La Italia moderna homenajea a Mazzini, Garibaldi y la Resistencia contra el nazismo, no el saqueo de Cartago. La España premoderna (sigue siéndolo) tiene como su mayor gesta nacional la destrucción de Tenochtitlán y el sistema de encomiendas.
Las “encomiendas” donde los “indios”, los negros y los españoles más pobres o heréticos pagaban con su vida y su trabajo en condiciones brutales el ascenso al cielo, asegurado por las Bulas papales, de los señores de la América española. No es de extrañar que el 12 de Octubre constituya, también, un festejo intragable para muchos latinoamericanos.
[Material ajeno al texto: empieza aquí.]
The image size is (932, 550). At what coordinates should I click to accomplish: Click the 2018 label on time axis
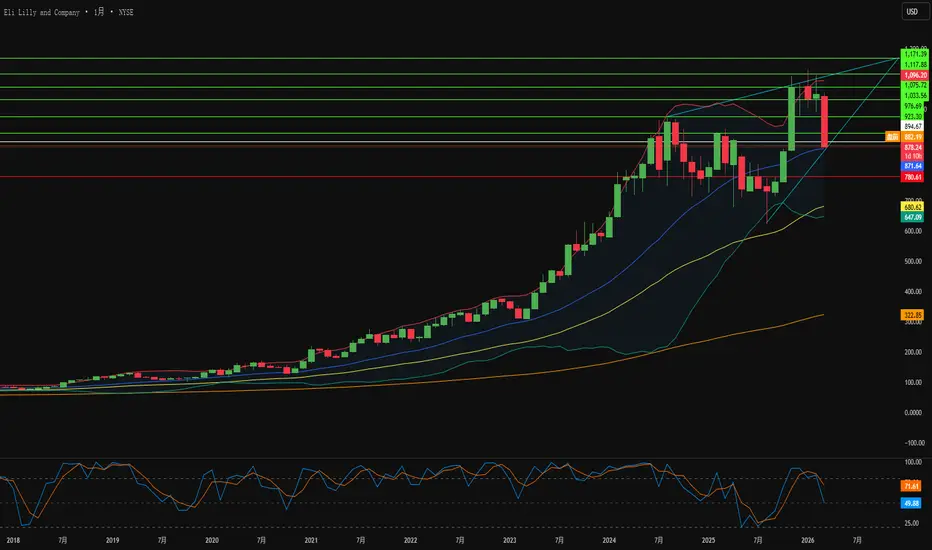point(13,540)
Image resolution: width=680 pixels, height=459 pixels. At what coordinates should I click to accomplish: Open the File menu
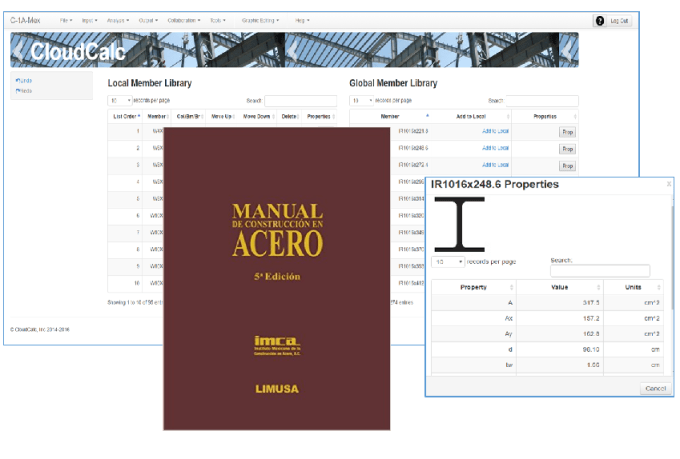pyautogui.click(x=66, y=20)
Las últimas décadas han visto la reemergencia de las culturas y los movimientos sociales de los pueblos originarios de América Latina (¿diríamos mejor de Abya Yala?). Los “indoamericanos”, tras siglos de explotación, ninguneo, y brutal genocidio, han conseguido nombrar presidentes, levantar sindicatos campesinos, reivindicar sus símbolos y sus lenguas. Los antiguos esclavos negros, también, han salido a la calle en el Norte y en el Sur de América para hacer valer su fuerza y sus propios mitos. América es un gran crisol hecho del dolor y la explotación más insondable. Es un continente mestizo, efervescente, pleno de una riqueza humana que compite en complejidad con la inimaginable biodiversidad que puebla sus florestas. Con los conquistadores vinieron sus ladrones, sus herejes, sus mendigos, sus pobres. También vinieron, a la fuerza, los esclavos. Bajo las ominosas botas de los señores, los pueblos originarios se mezclaron, resistieron, aguantaron, conservaron sus tradiciones y sus formas propias de vida en la clandestinidad o en los márgenes de “quilombos”, claros de selva o macizos peñascosos.
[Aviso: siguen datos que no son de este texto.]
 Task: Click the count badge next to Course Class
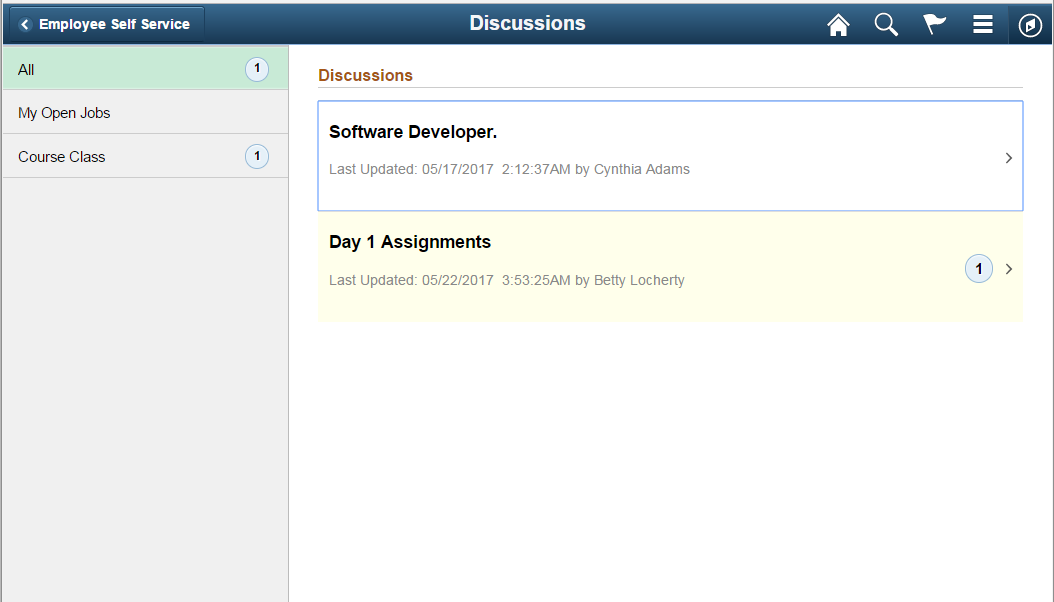tap(257, 156)
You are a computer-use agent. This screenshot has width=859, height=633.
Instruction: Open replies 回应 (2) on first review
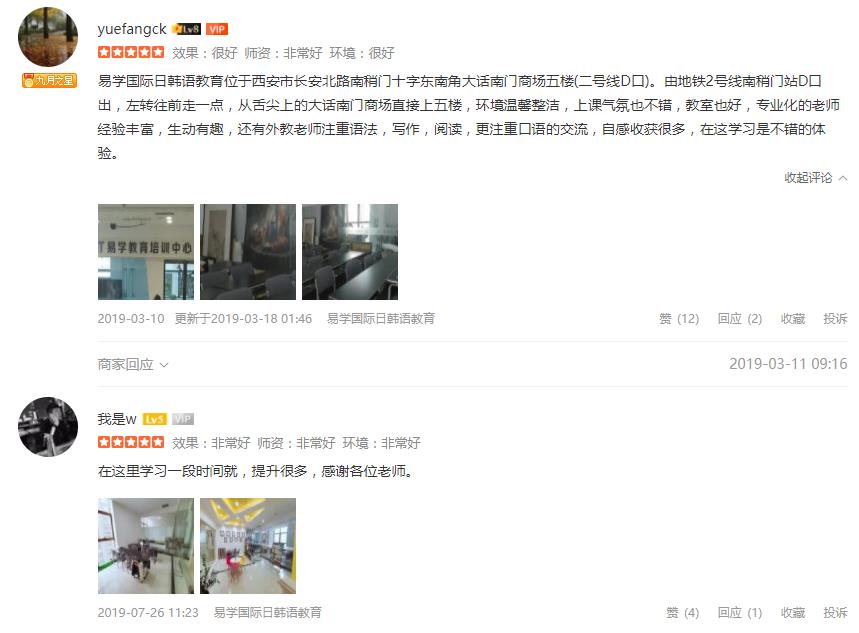(740, 318)
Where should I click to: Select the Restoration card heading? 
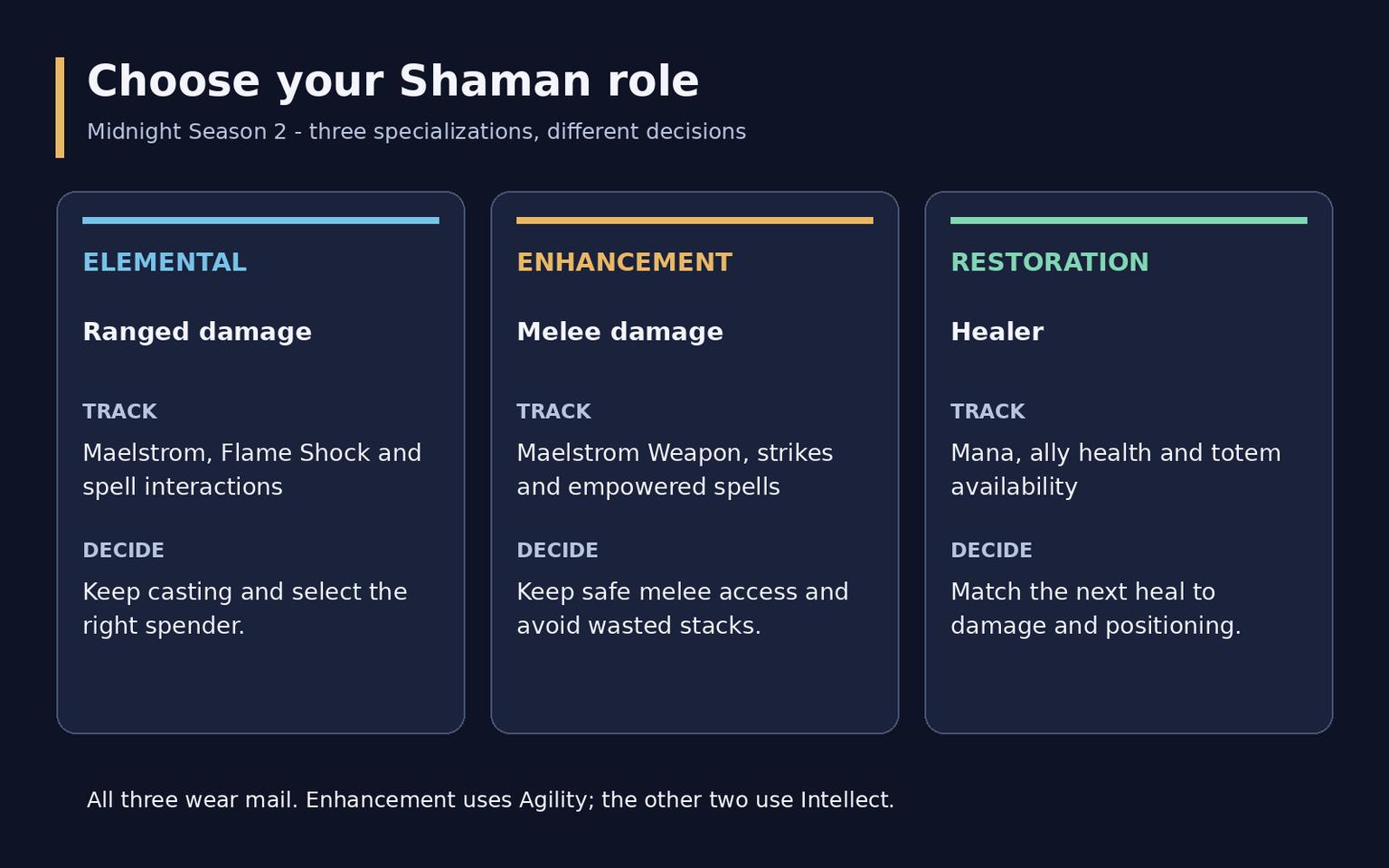click(1049, 262)
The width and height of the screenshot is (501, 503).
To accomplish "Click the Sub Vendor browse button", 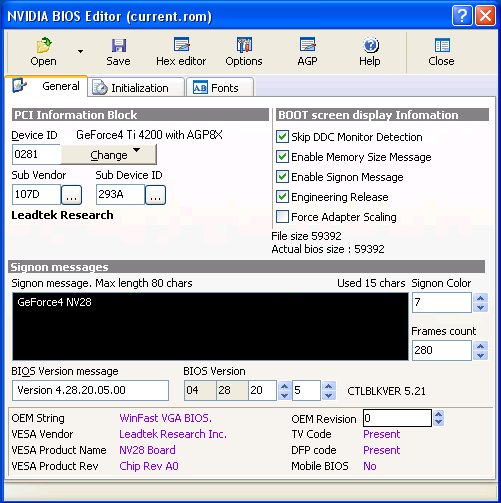I will 71,195.
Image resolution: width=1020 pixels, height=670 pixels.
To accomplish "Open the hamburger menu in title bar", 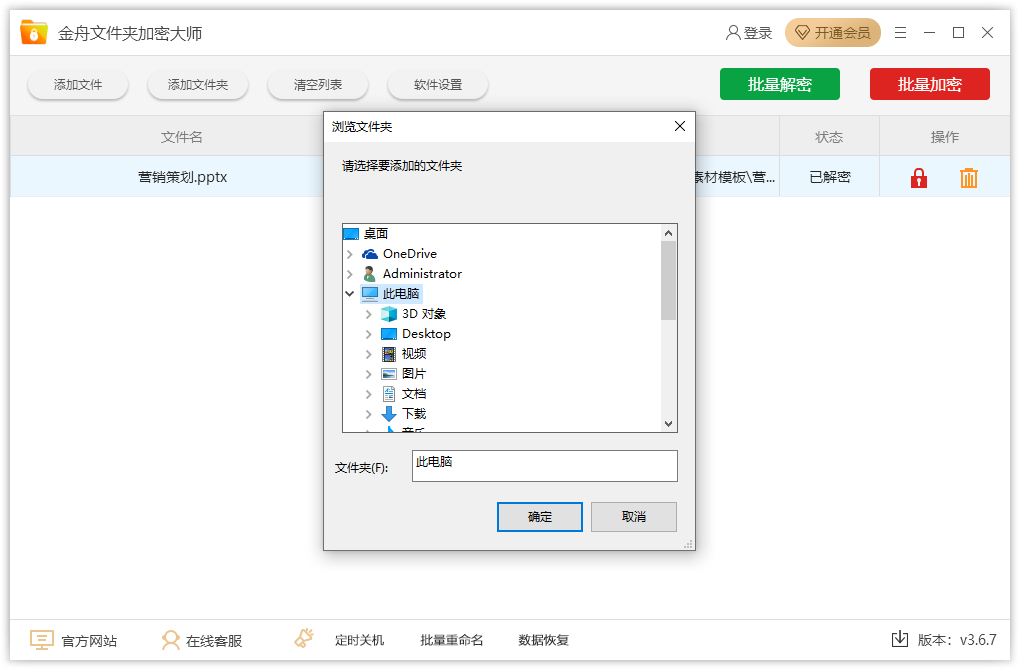I will tap(901, 33).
La América de todos y todas, no puede reducirse a la “Hispanidad”, como el Mediterráneo no puede reducirse a la “Ciudad Eterna”. América Latina haría bien en convertirse en Patria Grande, hecha de pueblos autónomos y libres. Revisitar las tradiciones comunales y libertarias de los pueblos originarios y tomar conciencia de que su diversidad es la clave posible de una fuerza potencial que puede cambiar el mundo. A condición de deshacerse, por fin, de los señores de todo pelaje e idioma que pretenden dictarle sus órdenes mediante la billetera, el Cuerpo de Marines y la docta superioridad académica.
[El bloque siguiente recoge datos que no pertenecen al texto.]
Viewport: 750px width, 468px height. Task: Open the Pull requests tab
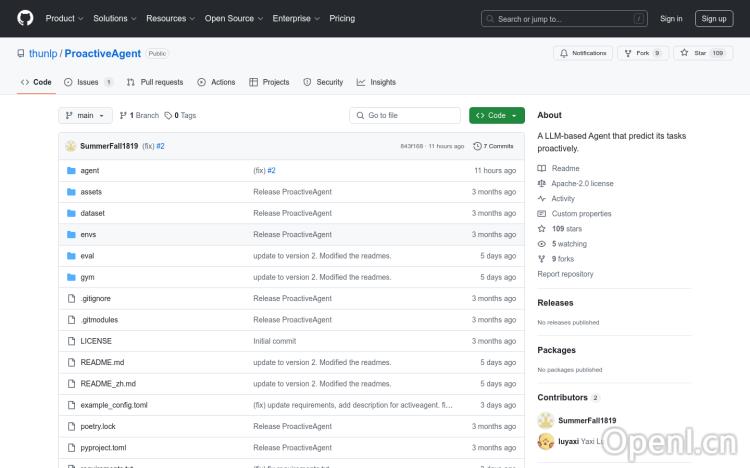click(x=155, y=82)
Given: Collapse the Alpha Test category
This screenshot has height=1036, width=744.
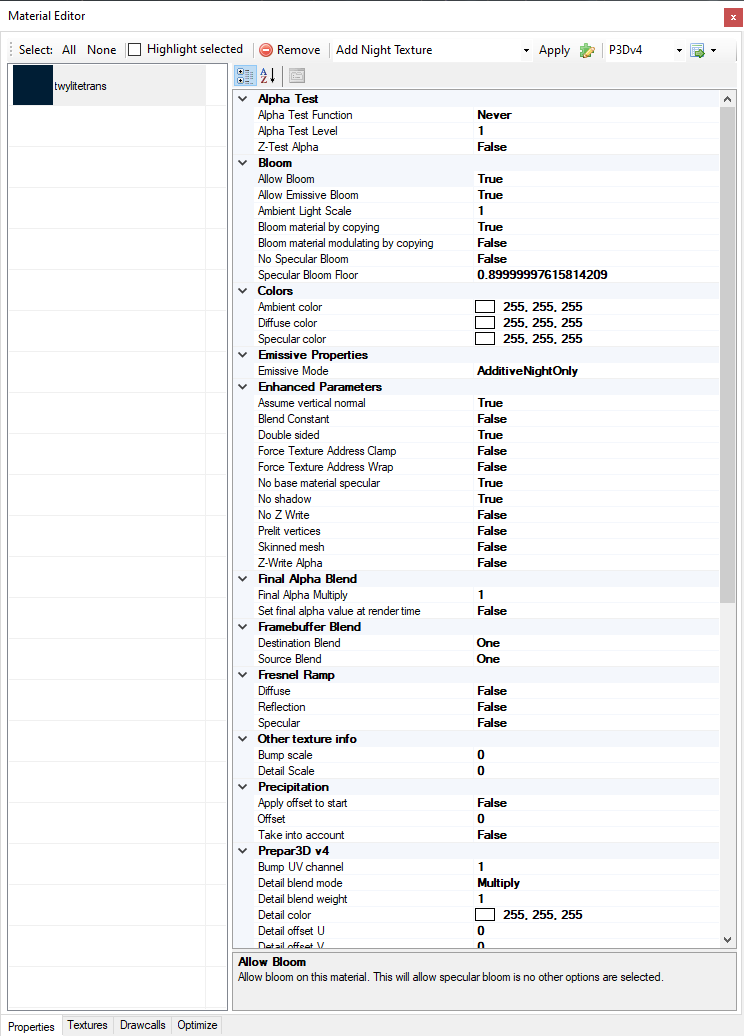Looking at the screenshot, I should (x=243, y=99).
América Latina fue y es la gran plantación. Y España el cortijo en el que los señoritos siguen divirtiéndose y repartiéndose el botín, bajo el cetro real. La Hispanidad es, o debería ser, otra cosa. Si hay algo universal y valido en nuestra cultura es la imagen quijotesca del que cabalga contra los molinos, la miliciana que defiende Madrid contra los fascistas, el comunero que lucha en Villalar.
Alguien que lucha contra los molinos y el oprobio, en nombre sus mejores sueños, como Túpac Amaru lucha contra el Imperio, como los indígenas ecuatorianos levantan su propio octubre de esperanza, como Toussaint Louverture hace a los negros alzarse contra la opresión.
No celebremos el Imperio y a los señores, celebremos la constante, insistente, indoblegable, esperanza de los pueblos que se le opone y engendra mundos nuevos.